== Segment start ==

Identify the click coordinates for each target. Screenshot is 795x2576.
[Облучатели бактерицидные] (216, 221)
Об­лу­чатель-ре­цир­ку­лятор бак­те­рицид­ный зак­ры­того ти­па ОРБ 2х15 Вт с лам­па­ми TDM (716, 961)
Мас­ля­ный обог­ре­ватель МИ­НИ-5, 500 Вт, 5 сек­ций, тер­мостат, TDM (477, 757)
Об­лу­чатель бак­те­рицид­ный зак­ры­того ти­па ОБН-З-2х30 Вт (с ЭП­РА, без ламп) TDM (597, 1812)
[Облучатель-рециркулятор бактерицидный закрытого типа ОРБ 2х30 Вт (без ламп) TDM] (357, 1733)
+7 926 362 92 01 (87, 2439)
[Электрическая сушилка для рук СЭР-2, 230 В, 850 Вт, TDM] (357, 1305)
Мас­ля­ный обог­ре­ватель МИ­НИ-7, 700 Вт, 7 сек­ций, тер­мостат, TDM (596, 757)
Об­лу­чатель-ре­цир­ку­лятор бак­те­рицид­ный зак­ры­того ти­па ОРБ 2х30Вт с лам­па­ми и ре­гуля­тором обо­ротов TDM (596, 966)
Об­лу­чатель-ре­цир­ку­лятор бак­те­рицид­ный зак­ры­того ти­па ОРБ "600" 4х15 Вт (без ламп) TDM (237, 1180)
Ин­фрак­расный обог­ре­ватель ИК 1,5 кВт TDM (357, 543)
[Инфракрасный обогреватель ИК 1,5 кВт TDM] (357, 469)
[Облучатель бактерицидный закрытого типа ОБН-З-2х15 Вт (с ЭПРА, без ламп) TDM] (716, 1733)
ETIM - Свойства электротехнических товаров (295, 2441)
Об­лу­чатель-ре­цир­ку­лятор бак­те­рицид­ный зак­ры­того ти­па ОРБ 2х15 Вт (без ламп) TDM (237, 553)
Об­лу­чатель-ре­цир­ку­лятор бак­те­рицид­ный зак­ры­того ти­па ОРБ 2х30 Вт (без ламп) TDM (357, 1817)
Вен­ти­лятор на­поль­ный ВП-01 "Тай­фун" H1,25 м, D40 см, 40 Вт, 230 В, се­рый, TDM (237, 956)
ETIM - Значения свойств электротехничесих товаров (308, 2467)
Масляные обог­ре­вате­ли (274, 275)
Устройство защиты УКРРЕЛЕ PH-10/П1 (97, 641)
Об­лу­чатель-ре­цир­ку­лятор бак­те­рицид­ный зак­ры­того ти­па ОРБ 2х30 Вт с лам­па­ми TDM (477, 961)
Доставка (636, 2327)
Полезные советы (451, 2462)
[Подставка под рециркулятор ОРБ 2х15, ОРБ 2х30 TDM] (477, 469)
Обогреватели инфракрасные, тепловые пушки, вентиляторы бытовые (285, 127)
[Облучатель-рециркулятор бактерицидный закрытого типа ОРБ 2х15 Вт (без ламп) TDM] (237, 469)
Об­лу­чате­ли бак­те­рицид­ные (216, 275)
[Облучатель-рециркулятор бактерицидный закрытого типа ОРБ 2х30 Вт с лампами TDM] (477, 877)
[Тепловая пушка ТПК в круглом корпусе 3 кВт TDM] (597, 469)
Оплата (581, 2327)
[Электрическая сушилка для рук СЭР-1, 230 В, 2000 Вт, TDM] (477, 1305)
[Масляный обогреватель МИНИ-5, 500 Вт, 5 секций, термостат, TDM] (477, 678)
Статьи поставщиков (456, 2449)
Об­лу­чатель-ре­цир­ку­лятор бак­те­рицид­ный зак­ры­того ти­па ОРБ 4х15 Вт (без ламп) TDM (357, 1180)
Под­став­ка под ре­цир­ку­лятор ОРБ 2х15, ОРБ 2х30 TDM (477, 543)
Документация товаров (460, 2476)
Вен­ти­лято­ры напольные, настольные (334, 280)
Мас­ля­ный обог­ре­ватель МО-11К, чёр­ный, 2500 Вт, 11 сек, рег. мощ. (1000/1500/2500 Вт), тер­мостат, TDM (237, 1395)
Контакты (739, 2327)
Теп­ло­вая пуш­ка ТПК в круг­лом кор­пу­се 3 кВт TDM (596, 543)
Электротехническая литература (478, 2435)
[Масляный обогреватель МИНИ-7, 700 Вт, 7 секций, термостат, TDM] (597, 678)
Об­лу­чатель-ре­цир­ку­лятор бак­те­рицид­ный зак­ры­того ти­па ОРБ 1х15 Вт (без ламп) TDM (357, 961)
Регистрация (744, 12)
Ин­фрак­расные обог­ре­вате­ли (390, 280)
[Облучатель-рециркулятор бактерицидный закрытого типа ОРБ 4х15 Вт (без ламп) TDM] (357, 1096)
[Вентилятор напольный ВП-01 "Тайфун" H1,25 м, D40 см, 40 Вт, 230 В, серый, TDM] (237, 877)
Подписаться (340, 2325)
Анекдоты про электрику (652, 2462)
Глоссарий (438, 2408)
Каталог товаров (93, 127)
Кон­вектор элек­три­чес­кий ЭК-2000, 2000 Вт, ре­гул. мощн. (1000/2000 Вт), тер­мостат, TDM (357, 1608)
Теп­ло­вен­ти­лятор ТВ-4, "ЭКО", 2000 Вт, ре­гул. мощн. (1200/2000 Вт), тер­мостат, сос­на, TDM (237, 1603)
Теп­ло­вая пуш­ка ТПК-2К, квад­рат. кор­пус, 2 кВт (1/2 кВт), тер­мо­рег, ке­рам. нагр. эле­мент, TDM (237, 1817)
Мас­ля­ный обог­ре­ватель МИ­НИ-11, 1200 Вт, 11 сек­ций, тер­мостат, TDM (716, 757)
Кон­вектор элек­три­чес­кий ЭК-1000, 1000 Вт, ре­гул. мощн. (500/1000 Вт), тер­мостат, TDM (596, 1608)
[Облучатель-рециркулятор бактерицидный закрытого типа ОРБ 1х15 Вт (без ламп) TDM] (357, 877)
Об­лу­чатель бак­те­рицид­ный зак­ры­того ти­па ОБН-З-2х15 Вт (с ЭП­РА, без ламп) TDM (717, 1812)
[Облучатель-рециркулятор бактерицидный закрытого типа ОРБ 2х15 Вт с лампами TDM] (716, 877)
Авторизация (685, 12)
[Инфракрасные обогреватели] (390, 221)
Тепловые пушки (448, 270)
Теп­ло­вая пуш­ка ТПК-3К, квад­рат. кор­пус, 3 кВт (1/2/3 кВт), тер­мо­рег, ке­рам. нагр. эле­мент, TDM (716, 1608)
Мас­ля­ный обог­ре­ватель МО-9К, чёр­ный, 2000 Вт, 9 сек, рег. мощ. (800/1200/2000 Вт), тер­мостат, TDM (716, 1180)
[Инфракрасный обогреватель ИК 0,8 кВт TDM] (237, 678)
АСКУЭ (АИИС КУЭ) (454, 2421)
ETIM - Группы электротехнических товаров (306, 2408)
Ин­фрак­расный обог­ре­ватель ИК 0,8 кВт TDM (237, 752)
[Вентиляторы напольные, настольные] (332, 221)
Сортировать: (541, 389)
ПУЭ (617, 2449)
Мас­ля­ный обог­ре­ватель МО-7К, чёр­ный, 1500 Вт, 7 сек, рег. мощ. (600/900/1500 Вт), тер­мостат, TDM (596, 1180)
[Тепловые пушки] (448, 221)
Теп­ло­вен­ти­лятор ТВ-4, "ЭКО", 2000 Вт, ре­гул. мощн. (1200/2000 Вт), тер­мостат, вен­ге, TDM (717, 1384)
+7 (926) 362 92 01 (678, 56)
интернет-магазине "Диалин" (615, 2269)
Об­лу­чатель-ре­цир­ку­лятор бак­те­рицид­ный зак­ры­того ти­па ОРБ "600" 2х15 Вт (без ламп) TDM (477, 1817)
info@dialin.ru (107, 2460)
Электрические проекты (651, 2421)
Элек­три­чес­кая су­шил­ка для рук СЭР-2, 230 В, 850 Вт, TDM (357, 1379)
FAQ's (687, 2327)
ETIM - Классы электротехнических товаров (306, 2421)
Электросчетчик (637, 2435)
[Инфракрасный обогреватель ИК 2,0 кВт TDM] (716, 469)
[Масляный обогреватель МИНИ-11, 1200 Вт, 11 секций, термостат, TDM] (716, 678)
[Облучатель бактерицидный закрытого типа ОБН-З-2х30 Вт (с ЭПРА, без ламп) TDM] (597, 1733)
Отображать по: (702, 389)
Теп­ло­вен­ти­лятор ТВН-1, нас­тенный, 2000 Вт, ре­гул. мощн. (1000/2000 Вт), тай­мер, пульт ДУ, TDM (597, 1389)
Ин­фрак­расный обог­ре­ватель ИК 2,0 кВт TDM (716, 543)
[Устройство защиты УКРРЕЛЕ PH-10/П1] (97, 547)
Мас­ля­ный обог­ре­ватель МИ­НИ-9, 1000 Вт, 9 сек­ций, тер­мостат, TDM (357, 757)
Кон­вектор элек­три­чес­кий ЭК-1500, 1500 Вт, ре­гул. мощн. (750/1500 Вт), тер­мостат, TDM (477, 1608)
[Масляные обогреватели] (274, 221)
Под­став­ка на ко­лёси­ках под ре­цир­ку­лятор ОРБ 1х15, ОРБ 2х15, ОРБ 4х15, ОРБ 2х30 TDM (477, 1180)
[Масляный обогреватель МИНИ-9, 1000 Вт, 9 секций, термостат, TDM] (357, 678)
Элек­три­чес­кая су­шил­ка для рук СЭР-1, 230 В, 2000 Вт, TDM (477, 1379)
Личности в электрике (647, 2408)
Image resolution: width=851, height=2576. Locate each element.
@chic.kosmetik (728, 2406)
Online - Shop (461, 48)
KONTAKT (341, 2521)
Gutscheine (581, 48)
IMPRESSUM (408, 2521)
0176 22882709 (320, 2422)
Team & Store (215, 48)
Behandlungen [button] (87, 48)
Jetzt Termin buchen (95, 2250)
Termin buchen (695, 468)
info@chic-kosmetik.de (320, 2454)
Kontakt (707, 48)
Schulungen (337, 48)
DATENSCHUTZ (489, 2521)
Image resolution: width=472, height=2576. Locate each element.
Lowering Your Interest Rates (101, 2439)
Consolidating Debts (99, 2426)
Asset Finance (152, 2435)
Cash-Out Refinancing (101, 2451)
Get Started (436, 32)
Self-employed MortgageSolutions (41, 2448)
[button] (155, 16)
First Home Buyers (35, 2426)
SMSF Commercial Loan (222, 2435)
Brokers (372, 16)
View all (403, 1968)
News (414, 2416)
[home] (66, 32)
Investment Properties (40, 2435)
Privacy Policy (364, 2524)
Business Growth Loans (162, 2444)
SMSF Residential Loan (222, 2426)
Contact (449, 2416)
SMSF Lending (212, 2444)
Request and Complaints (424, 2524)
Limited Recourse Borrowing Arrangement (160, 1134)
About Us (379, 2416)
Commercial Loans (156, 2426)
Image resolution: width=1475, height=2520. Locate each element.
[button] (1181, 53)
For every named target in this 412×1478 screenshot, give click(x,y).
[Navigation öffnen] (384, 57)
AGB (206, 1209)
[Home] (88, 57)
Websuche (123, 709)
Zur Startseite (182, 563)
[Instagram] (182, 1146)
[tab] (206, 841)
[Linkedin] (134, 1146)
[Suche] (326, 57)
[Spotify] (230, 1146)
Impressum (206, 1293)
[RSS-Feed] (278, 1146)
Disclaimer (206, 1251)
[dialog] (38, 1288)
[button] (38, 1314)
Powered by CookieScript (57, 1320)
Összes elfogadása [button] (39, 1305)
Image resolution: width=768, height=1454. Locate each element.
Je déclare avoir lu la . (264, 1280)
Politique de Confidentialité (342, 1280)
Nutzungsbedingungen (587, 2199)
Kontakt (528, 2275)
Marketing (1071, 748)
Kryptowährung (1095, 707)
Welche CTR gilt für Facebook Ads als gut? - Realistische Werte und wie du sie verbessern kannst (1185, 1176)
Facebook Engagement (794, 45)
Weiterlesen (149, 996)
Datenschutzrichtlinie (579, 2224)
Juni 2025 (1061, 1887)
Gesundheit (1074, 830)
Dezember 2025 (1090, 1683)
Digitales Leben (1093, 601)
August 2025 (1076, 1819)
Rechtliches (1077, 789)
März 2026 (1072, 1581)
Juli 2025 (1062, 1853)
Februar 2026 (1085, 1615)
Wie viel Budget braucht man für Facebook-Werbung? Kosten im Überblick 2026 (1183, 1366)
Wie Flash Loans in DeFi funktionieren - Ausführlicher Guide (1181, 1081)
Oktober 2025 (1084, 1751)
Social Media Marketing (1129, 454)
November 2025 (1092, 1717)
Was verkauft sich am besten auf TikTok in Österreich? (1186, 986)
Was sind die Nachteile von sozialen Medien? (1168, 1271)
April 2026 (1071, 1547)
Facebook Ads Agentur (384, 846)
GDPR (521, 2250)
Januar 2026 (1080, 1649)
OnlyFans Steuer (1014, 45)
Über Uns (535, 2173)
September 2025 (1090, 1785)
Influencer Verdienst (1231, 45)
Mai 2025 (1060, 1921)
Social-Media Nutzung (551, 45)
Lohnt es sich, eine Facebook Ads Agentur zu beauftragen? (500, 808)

== Segment end ==

#### [What is needed]
When you come to the line containing "TDM (237, 553)", give it and stop; before that, repeat each line of the material exactly from the first one.

#### [Solved problem]
Identify the click coordinates for each target. Screenshot is 795x2576.
[Облучатели бактерицидные] (216, 221)
Об­лу­чатель-ре­цир­ку­лятор бак­те­рицид­ный зак­ры­того ти­па ОРБ 2х15 Вт с лам­па­ми TDM (716, 961)
Мас­ля­ный обог­ре­ватель МИ­НИ-5, 500 Вт, 5 сек­ций, тер­мостат, TDM (477, 757)
Об­лу­чатель бак­те­рицид­ный зак­ры­того ти­па ОБН-З-2х30 Вт (с ЭП­РА, без ламп) TDM (597, 1812)
[Облучатель-рециркулятор бактерицидный закрытого типа ОРБ 2х30 Вт (без ламп) TDM] (357, 1733)
+7 926 362 92 01 (87, 2439)
[Электрическая сушилка для рук СЭР-2, 230 В, 850 Вт, TDM] (357, 1305)
Мас­ля­ный обог­ре­ватель МИ­НИ-7, 700 Вт, 7 сек­ций, тер­мостат, TDM (596, 757)
Об­лу­чатель-ре­цир­ку­лятор бак­те­рицид­ный зак­ры­того ти­па ОРБ 2х30Вт с лам­па­ми и ре­гуля­тором обо­ротов TDM (596, 966)
Об­лу­чатель-ре­цир­ку­лятор бак­те­рицид­ный зак­ры­того ти­па ОРБ "600" 4х15 Вт (без ламп) TDM (237, 1180)
Ин­фрак­расный обог­ре­ватель ИК 1,5 кВт TDM (357, 543)
[Инфракрасный обогреватель ИК 1,5 кВт TDM] (357, 469)
[Облучатель бактерицидный закрытого типа ОБН-З-2х15 Вт (с ЭПРА, без ламп) TDM] (716, 1733)
ETIM - Свойства электротехнических товаров (295, 2441)
Об­лу­чатель-ре­цир­ку­лятор бак­те­рицид­ный зак­ры­того ти­па ОРБ 2х15 Вт (без ламп) TDM (237, 553)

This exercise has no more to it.